規劃出錯車主買單
2004年4月6日
何必
4月5日,北京交通白皮書——《北京交通發展綱要》(討論稿)開始向交通行業征求意見。……(略)
這裏還有一些背景資料:1991年至2002年,北京注冊車輛數平均年增長率為15%,而香港僅為1.17%。一方麵機動車保有良大幅增加,另一方麵公交出行比例不高。據統計,60%至80%的歐美大城市居民出行靠公共交通,而北京的這一比例不足30%。
這個綱要還沒怎麽著,北京市有關方麵就通知市轄新聞媒體,在對這件事的報道上要謹慎,如果要做有關內容必須與市交通委通報並得到其準許。
很多人談到,北京目前麵臨道路建設嚴重滯後於車輛增長的局麵。按照《奧運行動規劃》中道路建設規模,到2008年路網容量可增加200萬車公裏,在同等負荷水平下,可容納機動車210萬輛左右;而按目前的增長速度,2008年全市機動車保有量將突破300萬輛,屆時,路網負荷將達到處於臨界飽和的0.99,道路交通基本陷於癱瘓。
而現在道路嚴重落後於機動車增加,城市規劃與建設部門隻是輕描淡寫地說“沒想到”、“始料未及”。2001年冬天那場逢了一場並不算很大的飄雪,就出現了全城大擁堵、不少在外的人比平常都多花了5個小時以上才到底目的地的壯觀景象,使很多人質疑有關方麵的城市管理能力。但結果不出所料地依然是不了了之。

::::

待解問題 —
1. 根據節選文字,1991年至2002年香港注冊車輛數的平均年增長率是多少?
2. 把節選文字裡從含有“這裏還有一些背景資料:199”的字句開始、到“果不出所料地依然是不了了之。”為止的那一段,一字不改地照抄下來。
後面的條目跟節選文字沒有關係。

資料節選 —
::::

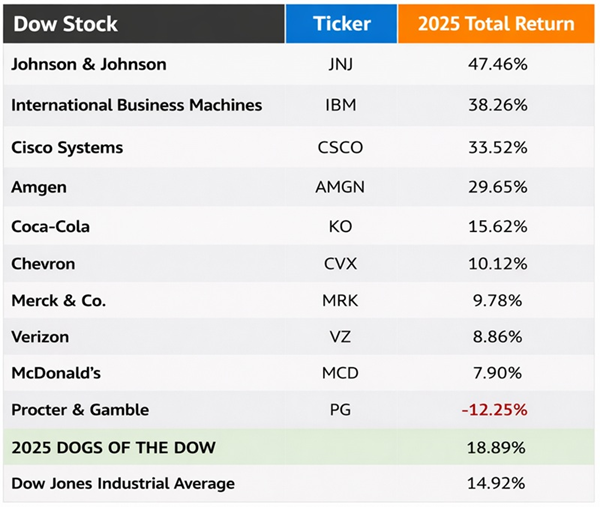
Task: Click the red -12.25% return value
Action: [495, 410]
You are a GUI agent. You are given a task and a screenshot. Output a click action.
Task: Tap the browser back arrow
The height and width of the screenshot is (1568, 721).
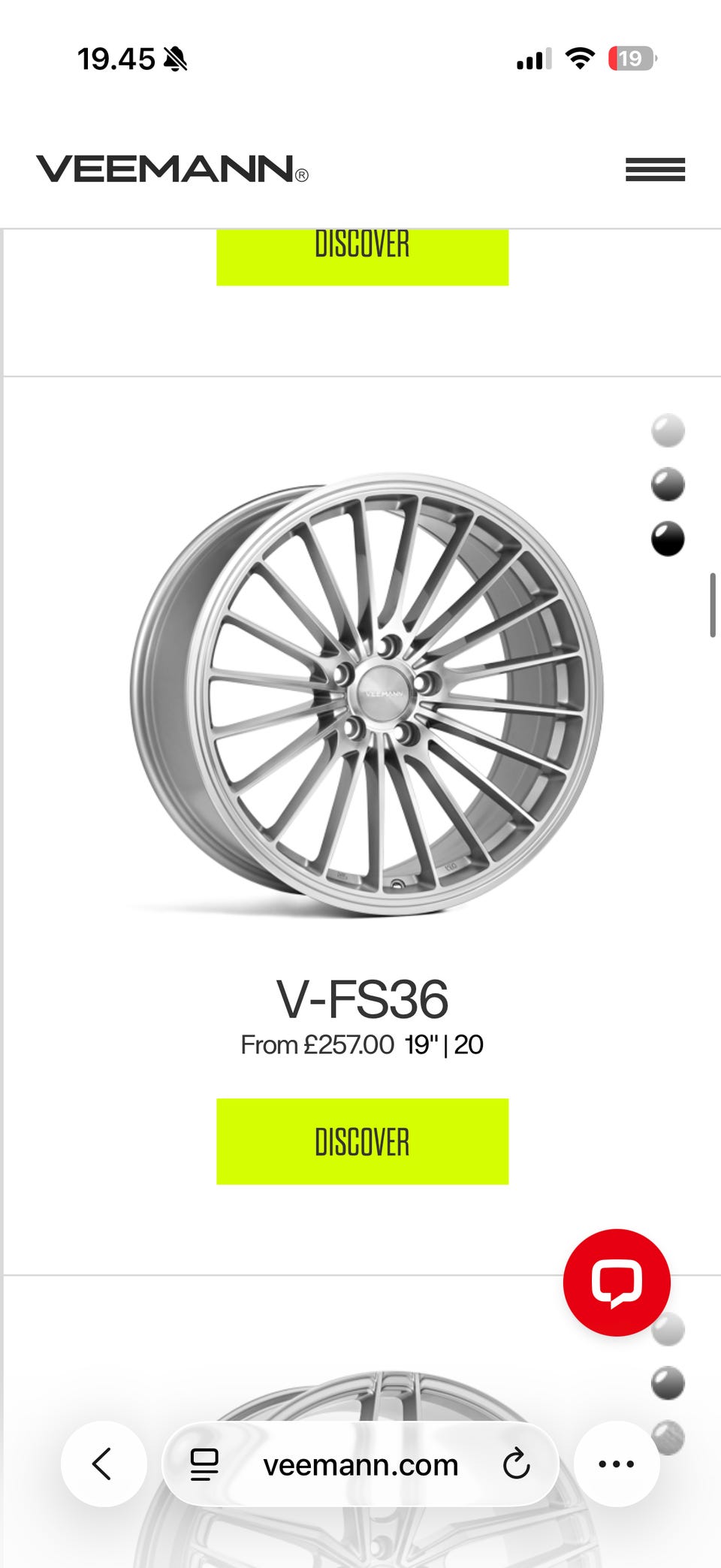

::::

書面回答 —
1. 1.17%。

2.
這裏還有一些背景資料:1991年至2002年,北京注冊車輛數平均年增長率為15%,而香港僅為1.17%。一方麵機動車保有良大幅增加,另一方麵公交出行比例不高。據統計,60%至80%的歐美大城市居民出行靠公共交通,而北京的這一比例不足30%。
這個綱要還沒怎麽著,北京市有關方麵就通知市轄新聞媒體,在對這件事的報道上要謹慎,如果要做有關內容必須與市交通委通報並得到其準許。
很多人談到,北京目前麵臨道路建設嚴重滯後於車輛增長的局麵。按照《奧運行動規劃》中道路建設規模,到2008年路網容量可增加200萬車公裏,在同等負荷水平下,可容納機動車210萬輛左右;而按目前的增長速度,2008年全市機動車保有量將突破300萬輛,屆時,路網負荷將達到處於臨界飽和的0.99,道路交通基本陷於癱瘓。
而現在道路嚴重落後於機動車增加,城市規劃與建設部門隻是輕描淡寫地說“沒想到”、“始料未及”。2001年冬天那場逢了一場並不算很大的飄雪,就出現了全城大擁堵、不少在外的人比平常都多花了5個小時以上才到底目的地的壯觀景象,使很多人質疑有關方麵的城市管理能力。但結果不出所料地依然是不了了之。